Benghazi Province, or Provincia di Bengasi in Italian, was one of the provinces of Libya under Italian rule. It was established in 1937.
Benghazi Province was located in northern Italian Libya, in western Cyrenaica. Its administrative center was the city of Benghazi on the Mediterranean coast.
It was divided in three sections ("Circondari" in Italian) called in Italian language:
The Italians conquered from the Ottomans in 1911 a region around Benghazi that was very poor and underdeveloped: it had no asphalted road, no telegraph services, no sewage systems, and no hospitals (in 1874 Benghazi had been depopulated by the bubonic plague). In ten years they built all these infrastructures and by the early 1930s a new port & airport and a railways station were created in Benghazi. Indeed in those years in Benghazi were created -for the first time in Cyrenaica's History- the first manufacturing industries, that included salt processing, oil refining, food processing, cement manufacturing, tanning, brewing and sponge and tuna fishing.

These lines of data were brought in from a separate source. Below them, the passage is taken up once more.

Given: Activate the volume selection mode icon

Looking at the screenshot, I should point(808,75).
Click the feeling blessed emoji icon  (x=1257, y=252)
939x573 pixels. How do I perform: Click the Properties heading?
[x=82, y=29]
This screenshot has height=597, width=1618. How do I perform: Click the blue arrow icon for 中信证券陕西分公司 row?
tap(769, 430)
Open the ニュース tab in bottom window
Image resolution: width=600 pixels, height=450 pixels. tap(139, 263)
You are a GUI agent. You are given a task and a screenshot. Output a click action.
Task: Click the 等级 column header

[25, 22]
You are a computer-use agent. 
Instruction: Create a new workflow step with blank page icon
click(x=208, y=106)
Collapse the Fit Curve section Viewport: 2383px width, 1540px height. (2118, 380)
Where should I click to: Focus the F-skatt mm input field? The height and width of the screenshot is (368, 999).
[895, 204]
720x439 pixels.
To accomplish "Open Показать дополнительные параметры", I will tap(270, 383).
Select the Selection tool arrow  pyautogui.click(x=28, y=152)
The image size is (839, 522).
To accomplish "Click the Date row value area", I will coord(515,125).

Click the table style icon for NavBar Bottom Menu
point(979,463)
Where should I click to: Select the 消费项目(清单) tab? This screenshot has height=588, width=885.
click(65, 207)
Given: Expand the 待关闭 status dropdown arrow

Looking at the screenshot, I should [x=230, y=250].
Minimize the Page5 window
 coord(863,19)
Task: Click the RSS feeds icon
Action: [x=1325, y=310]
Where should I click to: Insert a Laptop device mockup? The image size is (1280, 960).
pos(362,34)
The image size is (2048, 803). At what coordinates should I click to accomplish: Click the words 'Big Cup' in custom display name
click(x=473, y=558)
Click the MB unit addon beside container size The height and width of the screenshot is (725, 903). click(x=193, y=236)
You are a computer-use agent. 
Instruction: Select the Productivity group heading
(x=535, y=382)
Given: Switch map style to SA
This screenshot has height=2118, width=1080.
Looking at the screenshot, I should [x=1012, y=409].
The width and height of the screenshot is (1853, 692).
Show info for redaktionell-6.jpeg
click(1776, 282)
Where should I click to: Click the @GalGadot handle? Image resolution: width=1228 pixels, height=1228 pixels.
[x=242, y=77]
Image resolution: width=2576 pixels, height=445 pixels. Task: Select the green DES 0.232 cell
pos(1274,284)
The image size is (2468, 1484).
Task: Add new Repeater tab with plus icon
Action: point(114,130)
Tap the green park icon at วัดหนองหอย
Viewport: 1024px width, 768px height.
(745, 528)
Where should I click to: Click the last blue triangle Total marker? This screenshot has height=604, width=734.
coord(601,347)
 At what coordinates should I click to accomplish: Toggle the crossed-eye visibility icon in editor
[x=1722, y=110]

In the 1920s in the Benghazi province was created a railway between Benghazi (called Bengasi in Italian) and Barce: a 750 mm (2 ft 5 1⁄2 in) (later 950 mm) gauge railway was built east from Benghazi; the main route was 110 kilometres (68 mi) long to Marj and was opened in stages between 1911 and 1927. Benghazi also had a 56 kilometres (35 mi) branch to Suluq opened in 1926.[2]
In the late 1930s in the Benghazi province were settled thousands of Italians as farmers in special villages.[3] Most of the Italians were concentrated in Italian Benghazi, where they were in 1939 nearly one third of the population.
According to the 1939 Census Benghazi had 66,801 inhabitants, of whom 23,075 were Italians.[4]
In the late 1930s the province had a huge economic development, mainly in agriculture and commerce, but World War II destroyed it.
According to the 1936 census, which allowed citizens to declare their ethnicity, Benghazi's native population was made up of 95.8% Arabs, 0.3% Turks, 0.3% Blacks, 0.2% Berbers, and 3.6% Others.[5]